Alors que l’on était tenté de donner le bon Dieu sans confession à Mohamed Ould Abdel Aziz, voilà que des érudits et religieux viennent de lancer ‘’un cri du cœur’’ qui risque de porter un coup de sabre au processus démocratique en Mauritanie. En effet, en marge d’une audience que leur a accordée le chef de l’Etat, le mercredi 23 mai dernier, ces croyants n’ont pas trouvé mieux que de demander à leur hôte de rester au pouvoir au-delà de 2019 qui marque la fin de son mandat. Une curieuse sollicitation de la part des hommes de Dieu, qui incitent à l’installation d’une dictature en règle en Mauritanie dont le procédé serait lourd de conséquences pour le pays. En termes clairs, en exprimant ce vœu, les oulémas veulent que le président Abdel Aziz tripatouille la Constitution pour s’offrir un troisième mandat. Une éventualité qui ne va pas manquer de provoquer une tempête socio-politique dans le pays, pour ne pas dire le faire basculer dans une profonde crise démocratique, avec son lot de violences.

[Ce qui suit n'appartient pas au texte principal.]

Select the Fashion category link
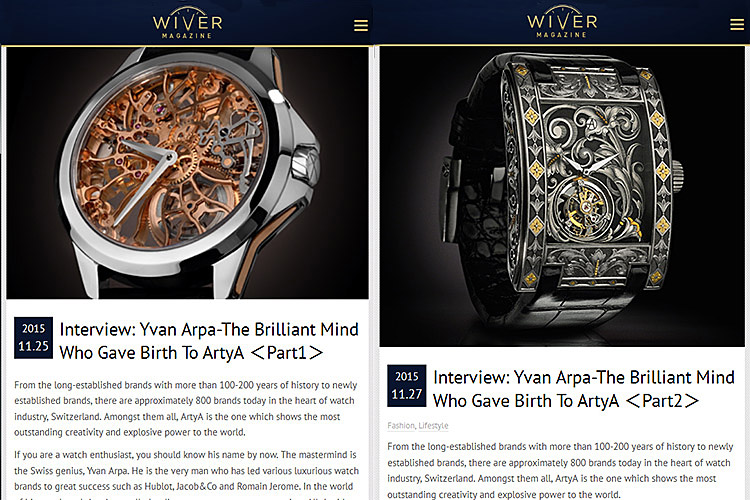coord(401,425)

Certes, ces érudits de l’islam ne sont pas les premiers à entonner le chant de sirène à l’endroit du président mauritanien dont ils ont loué les mérites dans la lutte contre le terrorisme. D’autres forces vives ont, précédemment, laissé entendre le même son de cloche, comme si c’était l’homme providentiel. Mais quand on sait que la question du troisième mandat est généralement source d’implosion sociale, les oulémas mauritaniens censés semer les graines de la paix, seraient en train de réunir les ingrédients d’un « printemps arabe » qu’ils ne s’y prendraient pas autrement. Encourager un chef d’Etat à violer la Constitution pour se maintenir au pouvoir ne saurait être une volonté divine.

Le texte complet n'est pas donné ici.